Page:
# Make photoz plots

In this notebook we make photo-z plots that include the training set, augmented training set, and test set.

#### Index<a name="index"></a>
1. [Import Packages](#imports)
2. [Load Dataset](#loadData)
    1. [Load train dataset](#loadTrain)
    2. [Load augmented train metadata](#loadAug)
    3. [Load test metadata](#loadTest)
3. [Plot photo-z distribution](#plot)
    1. [Setup](#setup)
    3. [Photo-z distribution](#photoz)
4. [Number of events](#nEvents)

## 1. Import Packages<a name="imports"></a>

In [None]:
import collections
import os
import pickle
import time

In [None]:
import matplotlib.pyplot as plt
import pandas as pd
import seaborn as sns

In [None]:
from snmachine import snaugment, sndata
from utils.plasticc_pipeline import get_directories, load_dataset

In [None]:
%config Completer.use_jedi = False  # enable autocomplete

#### Aestetic settings

In [None]:
%matplotlib inline

size_default = 1.5
size_larger = 1.9
sns.set(font_scale=size_default, style="ticks", context="paper")

Recorded data:
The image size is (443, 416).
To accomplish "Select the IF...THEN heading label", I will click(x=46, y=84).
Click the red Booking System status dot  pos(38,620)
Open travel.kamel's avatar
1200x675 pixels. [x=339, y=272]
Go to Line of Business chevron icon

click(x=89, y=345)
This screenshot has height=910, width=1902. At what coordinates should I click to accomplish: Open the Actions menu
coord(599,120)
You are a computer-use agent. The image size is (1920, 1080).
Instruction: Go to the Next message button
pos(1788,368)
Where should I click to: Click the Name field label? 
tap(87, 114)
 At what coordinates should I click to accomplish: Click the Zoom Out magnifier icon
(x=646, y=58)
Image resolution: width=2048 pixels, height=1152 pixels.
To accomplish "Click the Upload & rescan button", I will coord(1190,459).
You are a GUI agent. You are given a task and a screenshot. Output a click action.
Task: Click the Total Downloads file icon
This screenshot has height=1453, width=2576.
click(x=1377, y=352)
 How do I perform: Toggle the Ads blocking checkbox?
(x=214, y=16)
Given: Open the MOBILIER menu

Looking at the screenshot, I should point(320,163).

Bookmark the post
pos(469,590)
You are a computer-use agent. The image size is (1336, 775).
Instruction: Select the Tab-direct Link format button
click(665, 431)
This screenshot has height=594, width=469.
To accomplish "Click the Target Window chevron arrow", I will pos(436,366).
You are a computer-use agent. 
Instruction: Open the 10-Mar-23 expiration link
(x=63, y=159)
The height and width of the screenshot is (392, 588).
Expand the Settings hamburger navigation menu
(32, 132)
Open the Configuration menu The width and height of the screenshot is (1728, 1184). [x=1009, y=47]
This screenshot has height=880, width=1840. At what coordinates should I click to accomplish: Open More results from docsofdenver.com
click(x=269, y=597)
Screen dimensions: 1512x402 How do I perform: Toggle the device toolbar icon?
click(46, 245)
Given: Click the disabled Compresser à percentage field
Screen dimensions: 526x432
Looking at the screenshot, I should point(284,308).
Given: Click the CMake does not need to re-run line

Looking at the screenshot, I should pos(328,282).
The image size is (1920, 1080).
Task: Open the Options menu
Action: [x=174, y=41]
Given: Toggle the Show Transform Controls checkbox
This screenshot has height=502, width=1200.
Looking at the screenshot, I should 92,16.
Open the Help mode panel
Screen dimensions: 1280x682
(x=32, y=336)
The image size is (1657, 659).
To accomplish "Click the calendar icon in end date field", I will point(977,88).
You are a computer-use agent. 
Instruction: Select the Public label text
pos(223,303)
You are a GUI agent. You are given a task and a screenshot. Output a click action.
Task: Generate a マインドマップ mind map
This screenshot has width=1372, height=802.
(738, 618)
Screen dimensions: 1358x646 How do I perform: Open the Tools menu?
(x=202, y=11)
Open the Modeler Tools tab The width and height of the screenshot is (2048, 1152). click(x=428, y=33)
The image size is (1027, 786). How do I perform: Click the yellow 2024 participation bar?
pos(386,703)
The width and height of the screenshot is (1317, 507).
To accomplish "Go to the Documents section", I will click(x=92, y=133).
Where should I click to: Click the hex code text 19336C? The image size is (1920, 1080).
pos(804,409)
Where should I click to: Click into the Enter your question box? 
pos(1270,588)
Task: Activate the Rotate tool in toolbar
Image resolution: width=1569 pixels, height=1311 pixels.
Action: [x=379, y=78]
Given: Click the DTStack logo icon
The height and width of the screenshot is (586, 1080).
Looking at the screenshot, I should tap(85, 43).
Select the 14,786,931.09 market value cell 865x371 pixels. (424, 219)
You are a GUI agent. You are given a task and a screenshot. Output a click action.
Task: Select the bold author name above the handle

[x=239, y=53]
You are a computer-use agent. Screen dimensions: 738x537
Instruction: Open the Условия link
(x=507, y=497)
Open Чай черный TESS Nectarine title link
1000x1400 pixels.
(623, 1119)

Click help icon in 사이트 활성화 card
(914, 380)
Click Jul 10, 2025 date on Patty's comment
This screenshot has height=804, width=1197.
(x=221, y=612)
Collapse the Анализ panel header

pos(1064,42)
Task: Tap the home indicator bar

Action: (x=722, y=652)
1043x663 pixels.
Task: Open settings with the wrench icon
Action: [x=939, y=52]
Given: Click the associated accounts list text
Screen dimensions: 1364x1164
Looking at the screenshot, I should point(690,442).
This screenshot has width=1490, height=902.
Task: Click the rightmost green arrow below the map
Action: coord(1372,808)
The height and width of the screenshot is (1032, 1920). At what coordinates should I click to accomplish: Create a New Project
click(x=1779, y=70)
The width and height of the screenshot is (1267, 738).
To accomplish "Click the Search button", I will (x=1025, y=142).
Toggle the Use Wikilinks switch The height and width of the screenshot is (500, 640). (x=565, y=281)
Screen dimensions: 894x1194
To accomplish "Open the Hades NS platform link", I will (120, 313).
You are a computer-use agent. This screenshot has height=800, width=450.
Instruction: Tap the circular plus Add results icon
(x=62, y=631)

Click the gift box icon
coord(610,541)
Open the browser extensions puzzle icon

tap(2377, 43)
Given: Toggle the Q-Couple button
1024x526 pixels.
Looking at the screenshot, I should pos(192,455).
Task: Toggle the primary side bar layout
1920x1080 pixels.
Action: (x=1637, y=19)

To do: Please write what comes next in the photo-z plots notebook, picking up after its last line. The records come from a separate source.

Response to the exercise:
sns.set(font_scale=size_default, style="ticks")

## 2. Load Dataset<a name="loadData"></a>

First, **write** the path to the folder that contains the dataset we want to augment, `folder_path`.

In [None]:
# os_name = 'baseline_v2_0_paper'
# os_name = 'noroll_v2_0_paper'
os_name = 'presto_v2_0_paper'

folder_path = f'/folder/path/'
folder_analysis_path = folder_path[:-14] + 'analyses'

**Set** `is_only_roll` to $1$ to consider only the rolling part of the cadence.

In [None]:
is_only_roll = 0
is_updated = 1

### 2.1. Load train dataset<a name="loadTrain"></a>

In [None]:
extra_name_to_save = 'ddf_wfd'

file_id = '000'

data_file_name = f'train_{extra_name_to_save}_{file_id}_gapless50.pckl'
if is_only_roll:
    print('only roll')
    data_file_name = f'train_{extra_name_to_save}_{file_id}_roll_gapless50.pckl'
if is_updated:
    data_file_name = data_file_name[:-5] + '_updated.pckl'
data_file_name

In [None]:
data_path = os.path.join(folder_path, data_file_name)
train_data = load_dataset(data_path)

In [None]:
metadata_train = train_data.metadata

### 2.2. Load augmented train metadata<a name="loadAug"></a>

In [None]:
analysis_name = 'aug_wfd_46k'
if is_only_roll:
    print('only roll')
    analysis_name = 'aug_wfd_roll_46k'
if is_updated:
    analysis_name = analysis_name + '_updated'
    
path_saved_photoz = os.path.join(folder_analysis_path, analysis_name, 'wavelet_features')
path_saved_plots = os.path.join(folder_analysis_path, analysis_name, 'plots')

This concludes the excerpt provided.